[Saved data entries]
◆ ◆ ◆ ◆ ◆ ◆ ◆

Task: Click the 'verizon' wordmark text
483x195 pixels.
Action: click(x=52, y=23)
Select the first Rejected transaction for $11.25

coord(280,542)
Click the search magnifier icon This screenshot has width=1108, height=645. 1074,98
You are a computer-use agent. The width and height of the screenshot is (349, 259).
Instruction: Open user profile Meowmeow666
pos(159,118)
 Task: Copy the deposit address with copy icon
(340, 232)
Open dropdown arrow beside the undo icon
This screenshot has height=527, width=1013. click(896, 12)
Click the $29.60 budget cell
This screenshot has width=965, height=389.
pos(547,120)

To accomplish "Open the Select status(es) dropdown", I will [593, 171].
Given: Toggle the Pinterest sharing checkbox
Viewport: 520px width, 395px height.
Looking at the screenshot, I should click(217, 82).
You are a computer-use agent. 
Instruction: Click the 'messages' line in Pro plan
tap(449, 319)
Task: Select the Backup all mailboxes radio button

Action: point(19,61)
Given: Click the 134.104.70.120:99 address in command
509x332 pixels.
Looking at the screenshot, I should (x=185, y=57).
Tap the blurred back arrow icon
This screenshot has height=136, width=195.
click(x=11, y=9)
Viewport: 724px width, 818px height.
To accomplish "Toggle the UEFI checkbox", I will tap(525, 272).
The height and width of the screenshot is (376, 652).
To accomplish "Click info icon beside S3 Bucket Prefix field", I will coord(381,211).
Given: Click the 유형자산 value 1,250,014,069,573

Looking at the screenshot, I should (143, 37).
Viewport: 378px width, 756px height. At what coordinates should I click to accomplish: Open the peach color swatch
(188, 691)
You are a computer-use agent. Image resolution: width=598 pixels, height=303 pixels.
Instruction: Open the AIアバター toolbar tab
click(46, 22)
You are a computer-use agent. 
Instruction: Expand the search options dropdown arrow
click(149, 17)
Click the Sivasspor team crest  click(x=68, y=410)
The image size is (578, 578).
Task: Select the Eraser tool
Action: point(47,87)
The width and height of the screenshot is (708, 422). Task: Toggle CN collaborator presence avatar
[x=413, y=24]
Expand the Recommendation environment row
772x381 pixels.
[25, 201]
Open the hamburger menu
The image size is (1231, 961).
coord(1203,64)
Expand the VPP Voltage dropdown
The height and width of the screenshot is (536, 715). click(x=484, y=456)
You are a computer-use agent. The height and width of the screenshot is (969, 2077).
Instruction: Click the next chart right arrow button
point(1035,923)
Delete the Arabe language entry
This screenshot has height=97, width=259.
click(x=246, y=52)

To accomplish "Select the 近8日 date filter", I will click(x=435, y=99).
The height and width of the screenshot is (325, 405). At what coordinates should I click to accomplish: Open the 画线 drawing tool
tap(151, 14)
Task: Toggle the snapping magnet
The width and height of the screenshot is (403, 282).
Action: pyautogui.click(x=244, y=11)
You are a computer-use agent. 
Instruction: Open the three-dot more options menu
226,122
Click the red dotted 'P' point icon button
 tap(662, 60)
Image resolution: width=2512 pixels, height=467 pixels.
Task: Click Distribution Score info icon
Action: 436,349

◆ ◆ ◆ ◆ ◆ ◆ ◆

> **What you need to do**
Can you write out these rows again, substituting "GUI agent" for each "computer-use agent" and leaving everything else unchanged?

> **Finished answer**
Task: Click the 'verizon' wordmark text
483x195 pixels.
Action: click(x=52, y=23)
Select the first Rejected transaction for $11.25

coord(280,542)
Click the search magnifier icon This screenshot has width=1108, height=645. 1074,98
You are a GUI agent. The width and height of the screenshot is (349, 259).
Instruction: Open user profile Meowmeow666
pos(159,118)
 Task: Copy the deposit address with copy icon
(340, 232)
Open dropdown arrow beside the undo icon
This screenshot has height=527, width=1013. click(896, 12)
Click the $29.60 budget cell
This screenshot has width=965, height=389.
pos(547,120)

To accomplish "Open the Select status(es) dropdown", I will [593, 171].
Given: Toggle the Pinterest sharing checkbox
Viewport: 520px width, 395px height.
Looking at the screenshot, I should click(217, 82).
You are a GUI agent. 
Instruction: Click the 'messages' line in Pro plan
tap(449, 319)
Task: Select the Backup all mailboxes radio button

Action: point(19,61)
Given: Click the 134.104.70.120:99 address in command
509x332 pixels.
Looking at the screenshot, I should (x=185, y=57).
Tap the blurred back arrow icon
This screenshot has height=136, width=195.
click(x=11, y=9)
Viewport: 724px width, 818px height.
To accomplish "Toggle the UEFI checkbox", I will tap(525, 272).
The height and width of the screenshot is (376, 652).
To accomplish "Click info icon beside S3 Bucket Prefix field", I will coord(381,211).
Given: Click the 유형자산 value 1,250,014,069,573

Looking at the screenshot, I should (143, 37).
Viewport: 378px width, 756px height. At what coordinates should I click to accomplish: Open the peach color swatch
(188, 691)
You are a GUI agent. Image resolution: width=598 pixels, height=303 pixels.
Instruction: Open the AIアバター toolbar tab
click(46, 22)
You are a GUI agent. 
Instruction: Expand the search options dropdown arrow
click(149, 17)
Click the Sivasspor team crest  click(x=68, y=410)
The image size is (578, 578).
Task: Select the Eraser tool
Action: point(47,87)
The width and height of the screenshot is (708, 422). Task: Toggle CN collaborator presence avatar
[x=413, y=24]
Expand the Recommendation environment row
772x381 pixels.
[25, 201]
Open the hamburger menu
The image size is (1231, 961).
coord(1203,64)
Expand the VPP Voltage dropdown
The height and width of the screenshot is (536, 715). click(x=484, y=456)
You are a GUI agent. The height and width of the screenshot is (969, 2077).
Instruction: Click the next chart right arrow button
point(1035,923)
Delete the Arabe language entry
This screenshot has height=97, width=259.
click(x=246, y=52)

To accomplish "Select the 近8日 date filter", I will click(x=435, y=99).
The height and width of the screenshot is (325, 405). At what coordinates should I click to accomplish: Open the 画线 drawing tool
tap(151, 14)
Task: Toggle the snapping magnet
The width and height of the screenshot is (403, 282).
Action: pyautogui.click(x=244, y=11)
You are a GUI agent. 
Instruction: Open the three-dot more options menu
226,122
Click the red dotted 'P' point icon button
 tap(662, 60)
Image resolution: width=2512 pixels, height=467 pixels.
Task: Click Distribution Score info icon
Action: 436,349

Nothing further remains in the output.